Functions Choice Notes
infection.FUN infection.seiqhrf.icm Function for infection process used in the model
departures.FUN departures.seiqhrf.icm Not applicable (since vital = FALSE)
arrivals.FUN arrivals.icm Not applicable (since vital = FALSE)
get_prev.FUN get_prev.seiqhrf.icm To carry recursive results in the simulations

Demographic movement parameter settings:

Parameters Value Notes
vital FALSE Do not allow changes in demographic to take place (in the model)
a.rates, etc.
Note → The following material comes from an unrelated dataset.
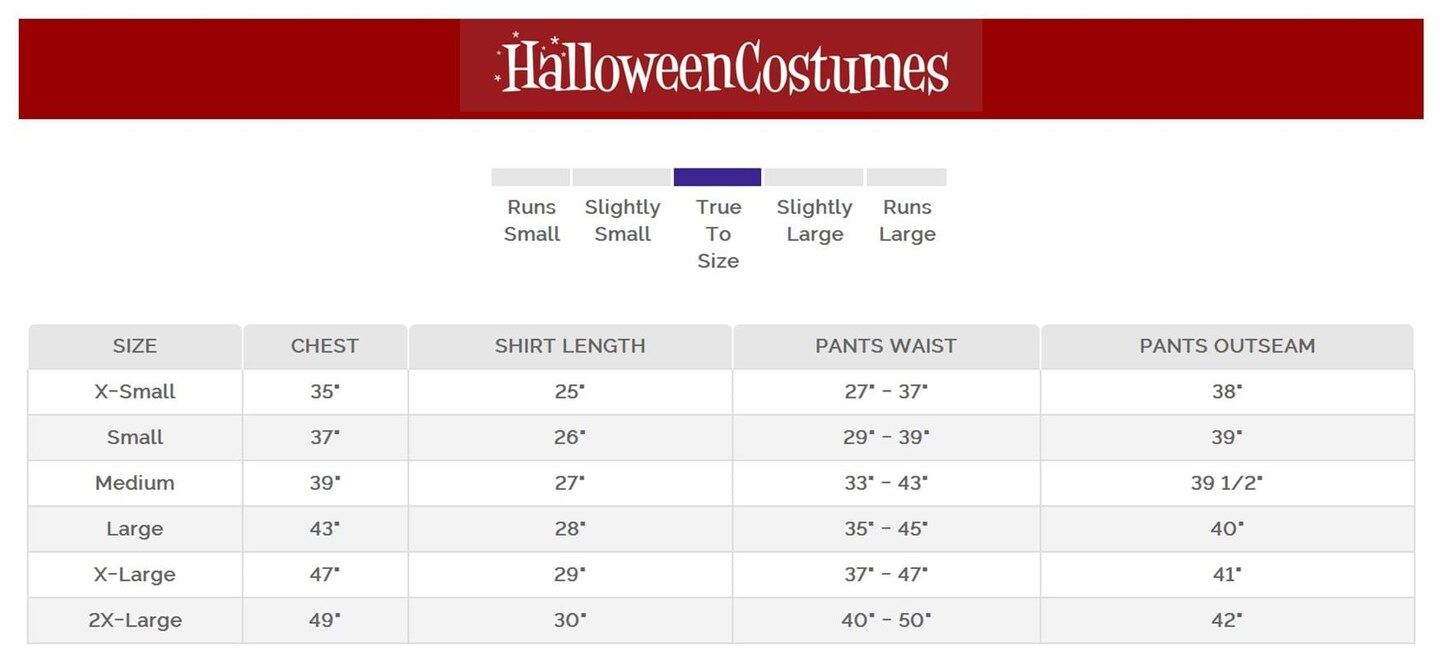Select the X-Small size row label
Image resolution: width=1440 pixels, height=671 pixels.
[x=135, y=392]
N/A All rates related to demographic changes dynamics

  1. Jennes, S.M., Goodreau, S.M., Morris, M., EpiModel: An R Package for Mathematical Modeling of Infectious Disease over Networks, Journal of Statistical Software, April 2018, Volume 84, Issue 8. https://doi.10.18637/jss.v084.108


  3. A short note on Weibull distribution: “shape” (\(\alpha\)) control the “heights” of the curve, while, “scale” (\(\beta\)) control the “dispersion” of the curve. Since we assume that \(\alpha > 1\) and \(\beta > 1\), the curve will have a peak, with slopes on left and right of the peak. Mean \(= \beta*\Gamma(1 + \frac{1}{\alpha})\). For example, if \(\alpha = 2\) and \(\beta = 5\), \(mean = 5*\Gamma(1 + \frac{1}{2}) = 4.43\). It means that the mean for the period of infection is at 4.43 days. Hazard rate, or \(R_o\) is \(= \alpha*\beta^{-\alpha}*t^{\alpha-1}\).